*WORK INSTRUCTIONS*. Copy out all of the items below line for line, with nothing changed.

— start of DATA ENTRIES —

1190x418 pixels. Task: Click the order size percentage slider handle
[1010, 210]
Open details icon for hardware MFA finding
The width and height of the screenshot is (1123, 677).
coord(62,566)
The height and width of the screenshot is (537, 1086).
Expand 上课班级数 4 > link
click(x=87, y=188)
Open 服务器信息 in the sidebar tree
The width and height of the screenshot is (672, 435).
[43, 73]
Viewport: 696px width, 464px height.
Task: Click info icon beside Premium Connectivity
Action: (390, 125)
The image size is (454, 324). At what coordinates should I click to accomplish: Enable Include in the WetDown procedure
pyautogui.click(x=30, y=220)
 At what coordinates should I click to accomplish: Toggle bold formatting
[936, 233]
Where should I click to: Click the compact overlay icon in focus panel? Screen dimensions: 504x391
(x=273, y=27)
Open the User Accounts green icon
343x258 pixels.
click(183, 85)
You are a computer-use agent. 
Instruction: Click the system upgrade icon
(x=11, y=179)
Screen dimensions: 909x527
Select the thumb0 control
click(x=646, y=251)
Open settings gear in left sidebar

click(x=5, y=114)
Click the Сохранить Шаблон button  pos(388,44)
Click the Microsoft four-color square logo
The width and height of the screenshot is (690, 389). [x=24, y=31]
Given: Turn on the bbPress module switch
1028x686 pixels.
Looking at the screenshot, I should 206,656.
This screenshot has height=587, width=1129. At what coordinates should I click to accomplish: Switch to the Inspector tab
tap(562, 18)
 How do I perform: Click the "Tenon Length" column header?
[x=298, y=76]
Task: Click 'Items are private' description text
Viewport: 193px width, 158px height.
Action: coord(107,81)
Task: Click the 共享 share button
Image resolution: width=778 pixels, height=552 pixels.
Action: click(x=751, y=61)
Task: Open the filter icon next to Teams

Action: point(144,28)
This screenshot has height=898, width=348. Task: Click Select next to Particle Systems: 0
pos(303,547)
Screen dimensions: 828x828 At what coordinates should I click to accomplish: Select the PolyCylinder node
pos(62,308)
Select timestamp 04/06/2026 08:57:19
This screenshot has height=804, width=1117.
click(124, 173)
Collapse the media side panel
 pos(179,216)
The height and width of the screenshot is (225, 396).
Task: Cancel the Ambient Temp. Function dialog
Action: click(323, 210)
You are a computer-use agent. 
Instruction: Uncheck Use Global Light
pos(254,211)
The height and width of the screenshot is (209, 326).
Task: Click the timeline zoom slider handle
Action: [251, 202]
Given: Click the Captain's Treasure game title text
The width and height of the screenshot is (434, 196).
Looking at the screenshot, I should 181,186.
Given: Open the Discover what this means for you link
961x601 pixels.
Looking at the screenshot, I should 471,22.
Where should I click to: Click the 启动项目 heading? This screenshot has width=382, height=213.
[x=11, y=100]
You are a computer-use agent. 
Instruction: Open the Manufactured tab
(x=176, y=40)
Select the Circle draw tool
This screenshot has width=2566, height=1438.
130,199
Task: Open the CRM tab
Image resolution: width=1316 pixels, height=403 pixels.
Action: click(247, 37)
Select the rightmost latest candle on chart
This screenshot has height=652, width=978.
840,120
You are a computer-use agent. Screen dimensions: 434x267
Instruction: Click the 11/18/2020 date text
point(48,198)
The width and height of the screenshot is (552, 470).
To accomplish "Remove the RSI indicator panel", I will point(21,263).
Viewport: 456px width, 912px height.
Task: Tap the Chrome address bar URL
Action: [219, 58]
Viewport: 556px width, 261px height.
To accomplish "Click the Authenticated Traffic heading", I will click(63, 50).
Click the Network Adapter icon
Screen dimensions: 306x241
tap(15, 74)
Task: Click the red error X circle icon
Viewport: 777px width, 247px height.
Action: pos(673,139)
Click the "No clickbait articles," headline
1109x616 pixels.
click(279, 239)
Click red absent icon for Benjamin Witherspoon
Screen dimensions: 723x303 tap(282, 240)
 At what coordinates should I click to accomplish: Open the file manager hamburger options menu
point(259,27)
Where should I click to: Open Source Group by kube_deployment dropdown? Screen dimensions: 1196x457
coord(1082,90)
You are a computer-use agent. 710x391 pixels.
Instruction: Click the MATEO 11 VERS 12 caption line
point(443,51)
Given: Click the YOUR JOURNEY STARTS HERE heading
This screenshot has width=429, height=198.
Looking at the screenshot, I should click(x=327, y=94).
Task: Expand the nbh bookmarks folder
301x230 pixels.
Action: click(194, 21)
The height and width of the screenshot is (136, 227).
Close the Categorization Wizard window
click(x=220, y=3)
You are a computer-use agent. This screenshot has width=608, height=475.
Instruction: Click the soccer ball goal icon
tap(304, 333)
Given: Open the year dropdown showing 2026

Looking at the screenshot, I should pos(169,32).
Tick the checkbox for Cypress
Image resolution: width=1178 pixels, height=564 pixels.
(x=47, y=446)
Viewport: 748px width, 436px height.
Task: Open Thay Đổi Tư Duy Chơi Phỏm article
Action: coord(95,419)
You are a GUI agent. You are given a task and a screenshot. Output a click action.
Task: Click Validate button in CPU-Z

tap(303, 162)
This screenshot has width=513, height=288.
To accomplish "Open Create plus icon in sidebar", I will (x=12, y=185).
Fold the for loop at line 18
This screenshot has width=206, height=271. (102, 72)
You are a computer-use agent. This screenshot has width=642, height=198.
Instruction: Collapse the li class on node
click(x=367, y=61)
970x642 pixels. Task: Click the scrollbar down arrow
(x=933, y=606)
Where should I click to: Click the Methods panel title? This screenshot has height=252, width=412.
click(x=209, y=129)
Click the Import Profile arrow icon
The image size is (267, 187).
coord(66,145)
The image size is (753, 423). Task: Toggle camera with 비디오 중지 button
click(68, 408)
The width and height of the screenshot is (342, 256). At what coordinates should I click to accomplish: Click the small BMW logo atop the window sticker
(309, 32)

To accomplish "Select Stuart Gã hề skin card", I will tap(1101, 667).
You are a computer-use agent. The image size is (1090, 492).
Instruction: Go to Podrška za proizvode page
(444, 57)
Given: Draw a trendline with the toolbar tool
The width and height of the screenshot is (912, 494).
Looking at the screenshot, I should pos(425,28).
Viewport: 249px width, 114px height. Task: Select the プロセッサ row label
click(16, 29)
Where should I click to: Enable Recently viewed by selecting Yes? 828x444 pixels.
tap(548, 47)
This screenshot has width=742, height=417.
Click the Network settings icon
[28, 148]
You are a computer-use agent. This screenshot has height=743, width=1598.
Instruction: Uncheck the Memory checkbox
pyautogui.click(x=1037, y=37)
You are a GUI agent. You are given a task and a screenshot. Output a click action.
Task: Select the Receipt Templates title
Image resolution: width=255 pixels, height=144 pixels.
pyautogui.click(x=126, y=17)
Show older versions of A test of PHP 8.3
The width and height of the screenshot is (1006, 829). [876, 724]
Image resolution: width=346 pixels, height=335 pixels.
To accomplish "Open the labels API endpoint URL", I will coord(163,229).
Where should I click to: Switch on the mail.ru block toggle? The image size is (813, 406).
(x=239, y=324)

— end of DATA ENTRIES —

*FINISHED EXERCISE*.
1190x418 pixels. Task: Click the order size percentage slider handle
[1010, 210]
Open details icon for hardware MFA finding
The width and height of the screenshot is (1123, 677).
coord(62,566)
The height and width of the screenshot is (537, 1086).
Expand 上课班级数 4 > link
click(x=87, y=188)
Open 服务器信息 in the sidebar tree
The width and height of the screenshot is (672, 435).
[43, 73]
Viewport: 696px width, 464px height.
Task: Click info icon beside Premium Connectivity
Action: (390, 125)
The image size is (454, 324). At what coordinates should I click to accomplish: Enable Include in the WetDown procedure
pyautogui.click(x=30, y=220)
 At what coordinates should I click to accomplish: Toggle bold formatting
[936, 233]
Where should I click to: Click the compact overlay icon in focus panel? Screen dimensions: 504x391
(x=273, y=27)
Open the User Accounts green icon
343x258 pixels.
click(183, 85)
You are a computer-use agent. 
Instruction: Click the system upgrade icon
(x=11, y=179)
Screen dimensions: 909x527
Select the thumb0 control
click(x=646, y=251)
Open settings gear in left sidebar

click(x=5, y=114)
Click the Сохранить Шаблон button  pos(388,44)
Click the Microsoft four-color square logo
The width and height of the screenshot is (690, 389). [x=24, y=31]
Given: Turn on the bbPress module switch
1028x686 pixels.
Looking at the screenshot, I should 206,656.
This screenshot has height=587, width=1129. At what coordinates should I click to accomplish: Switch to the Inspector tab
tap(562, 18)
 How do I perform: Click the "Tenon Length" column header?
[x=298, y=76]
Task: Click 'Items are private' description text
Viewport: 193px width, 158px height.
Action: coord(107,81)
Task: Click the 共享 share button
Image resolution: width=778 pixels, height=552 pixels.
Action: click(x=751, y=61)
Task: Open the filter icon next to Teams

Action: point(144,28)
This screenshot has height=898, width=348. Task: Click Select next to Particle Systems: 0
pos(303,547)
Screen dimensions: 828x828 At what coordinates should I click to accomplish: Select the PolyCylinder node
pos(62,308)
Select timestamp 04/06/2026 08:57:19
This screenshot has height=804, width=1117.
click(124, 173)
Collapse the media side panel
 pos(179,216)
The height and width of the screenshot is (225, 396).
Task: Cancel the Ambient Temp. Function dialog
Action: click(323, 210)
You are a computer-use agent. 
Instruction: Uncheck Use Global Light
pos(254,211)
The height and width of the screenshot is (209, 326).
Task: Click the timeline zoom slider handle
Action: [251, 202]
Given: Click the Captain's Treasure game title text
The width and height of the screenshot is (434, 196).
Looking at the screenshot, I should 181,186.
Given: Open the Discover what this means for you link
961x601 pixels.
Looking at the screenshot, I should 471,22.
Where should I click to: Click the 启动项目 heading? This screenshot has width=382, height=213.
[x=11, y=100]
You are a computer-use agent. 
Instruction: Open the Manufactured tab
(x=176, y=40)
Select the Circle draw tool
This screenshot has width=2566, height=1438.
130,199
Task: Open the CRM tab
Image resolution: width=1316 pixels, height=403 pixels.
Action: click(247, 37)
Select the rightmost latest candle on chart
This screenshot has height=652, width=978.
840,120
You are a computer-use agent. Screen dimensions: 434x267
Instruction: Click the 11/18/2020 date text
point(48,198)
The width and height of the screenshot is (552, 470).
To accomplish "Remove the RSI indicator panel", I will point(21,263).
Viewport: 456px width, 912px height.
Task: Tap the Chrome address bar URL
Action: [219, 58]
Viewport: 556px width, 261px height.
To accomplish "Click the Authenticated Traffic heading", I will click(63, 50).
Click the Network Adapter icon
Screen dimensions: 306x241
tap(15, 74)
Task: Click the red error X circle icon
Viewport: 777px width, 247px height.
Action: pos(673,139)
Click the "No clickbait articles," headline
1109x616 pixels.
click(279, 239)
Click red absent icon for Benjamin Witherspoon
Screen dimensions: 723x303 tap(282, 240)
 At what coordinates should I click to accomplish: Open the file manager hamburger options menu
point(259,27)
Where should I click to: Open Source Group by kube_deployment dropdown? Screen dimensions: 1196x457
coord(1082,90)
You are a computer-use agent. 710x391 pixels.
Instruction: Click the MATEO 11 VERS 12 caption line
point(443,51)
Given: Click the YOUR JOURNEY STARTS HERE heading
This screenshot has width=429, height=198.
Looking at the screenshot, I should click(x=327, y=94).
Task: Expand the nbh bookmarks folder
301x230 pixels.
Action: click(194, 21)
The height and width of the screenshot is (136, 227).
Close the Categorization Wizard window
click(x=220, y=3)
You are a computer-use agent. This screenshot has width=608, height=475.
Instruction: Click the soccer ball goal icon
tap(304, 333)
Given: Open the year dropdown showing 2026

Looking at the screenshot, I should pos(169,32).
Tick the checkbox for Cypress
Image resolution: width=1178 pixels, height=564 pixels.
(x=47, y=446)
Viewport: 748px width, 436px height.
Task: Open Thay Đổi Tư Duy Chơi Phỏm article
Action: coord(95,419)
You are a GUI agent. You are given a task and a screenshot. Output a click action.
Task: Click Validate button in CPU-Z

tap(303, 162)
This screenshot has width=513, height=288.
To accomplish "Open Create plus icon in sidebar", I will (x=12, y=185).
Fold the for loop at line 18
This screenshot has width=206, height=271. (102, 72)
You are a computer-use agent. This screenshot has width=642, height=198.
Instruction: Collapse the li class on node
click(x=367, y=61)
970x642 pixels. Task: Click the scrollbar down arrow
(x=933, y=606)
Where should I click to: Click the Methods panel title? This screenshot has height=252, width=412.
click(x=209, y=129)
Click the Import Profile arrow icon
The image size is (267, 187).
coord(66,145)
The image size is (753, 423). Task: Toggle camera with 비디오 중지 button
click(68, 408)
The width and height of the screenshot is (342, 256). At what coordinates should I click to accomplish: Click the small BMW logo atop the window sticker
(309, 32)

To accomplish "Select Stuart Gã hề skin card", I will tap(1101, 667).
You are a computer-use agent. The image size is (1090, 492).
Instruction: Go to Podrška za proizvode page
(444, 57)
Given: Draw a trendline with the toolbar tool
The width and height of the screenshot is (912, 494).
Looking at the screenshot, I should pos(425,28).
Viewport: 249px width, 114px height. Task: Select the プロセッサ row label
click(16, 29)
Where should I click to: Enable Recently viewed by selecting Yes? 828x444 pixels.
tap(548, 47)
This screenshot has width=742, height=417.
Click the Network settings icon
[28, 148]
You are a computer-use agent. This screenshot has height=743, width=1598.
Instruction: Uncheck the Memory checkbox
pyautogui.click(x=1037, y=37)
You are a GUI agent. You are given a task and a screenshot. Output a click action.
Task: Select the Receipt Templates title
Image resolution: width=255 pixels, height=144 pixels.
pyautogui.click(x=126, y=17)
Show older versions of A test of PHP 8.3
The width and height of the screenshot is (1006, 829). [876, 724]
Image resolution: width=346 pixels, height=335 pixels.
To accomplish "Open the labels API endpoint URL", I will coord(163,229).
Where should I click to: Switch on the mail.ru block toggle? The image size is (813, 406).
(x=239, y=324)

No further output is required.